The following contour integral is path dependent with the following results \begin{align} \oint_C\dfrac{dz}{z} = \begin{Bmatrix} 2\pi i && \text{when $z=0$ is inside C} \\ 0 && \text{when $z=0$ is outside C} \end{Bmatrix} \end{align}

however when I think of how the complex plane can be embedded to the surface of the Riemann sphere, I realize a contradiction. A loop which does not locally enclose a pole on a closed surface, such as the Riemann sphere, encloses it globally by going the other way around the closed surface. We are taught in complex analysis that all complex infinities converge at the same point, probably in reference to the Riemann sphere?
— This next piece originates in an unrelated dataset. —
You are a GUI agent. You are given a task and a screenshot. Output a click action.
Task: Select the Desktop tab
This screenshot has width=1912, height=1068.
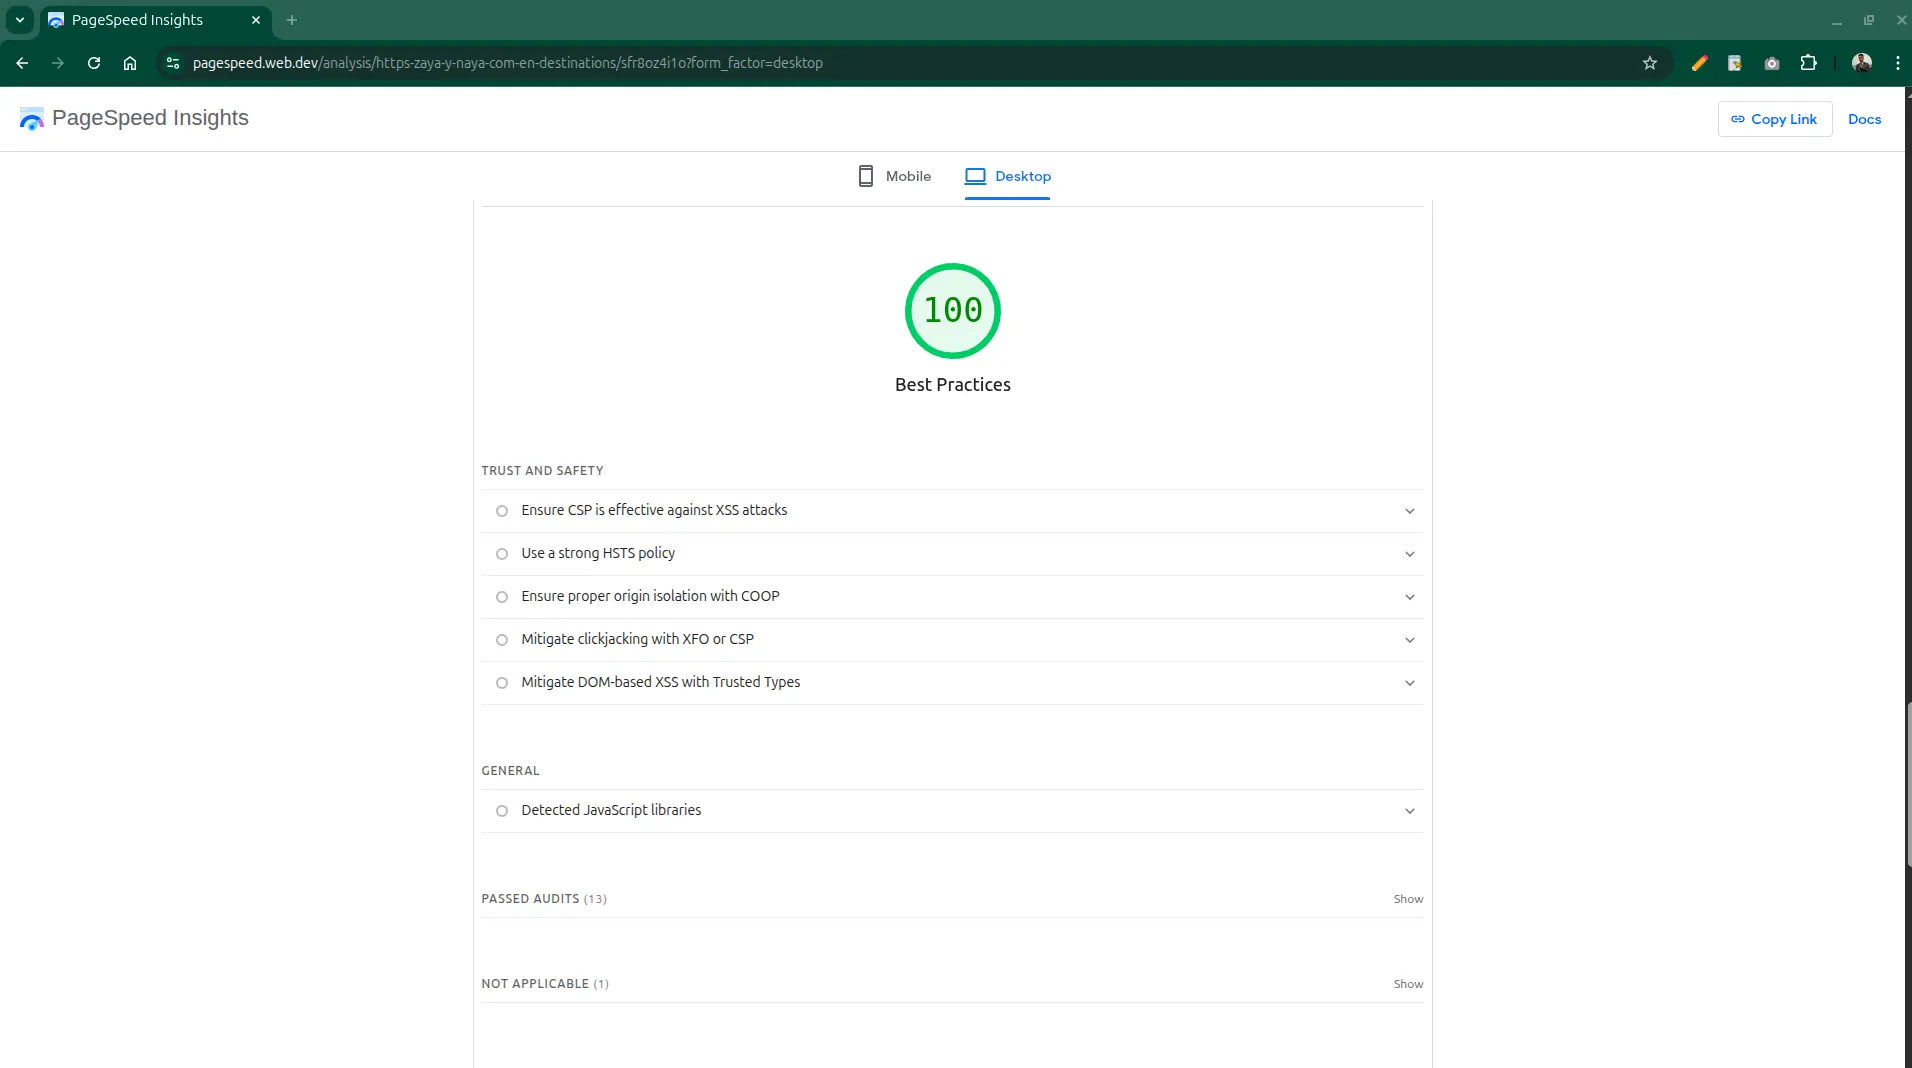[x=1008, y=176]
This creates a contradiction on what it means to take a contour integral around a pole and not around a pole.

I am curious to know if this is a topology issue, because the difference between integrating on the complex plane versues the Riemann sphere, is there metrics are different

\begin{align} \text{plane metric} && |dz|^2 &=& dx^2+dy^2 \\ \text{sphere metric} && |dz|^2 &=& \dfrac{4}{1+x^2+y^2}(dx^2+dy^2) \end{align}

which would imply a different definition of the contour integral.

Why is the pole generally outside the contour loop when its outside the contour loop in 2D?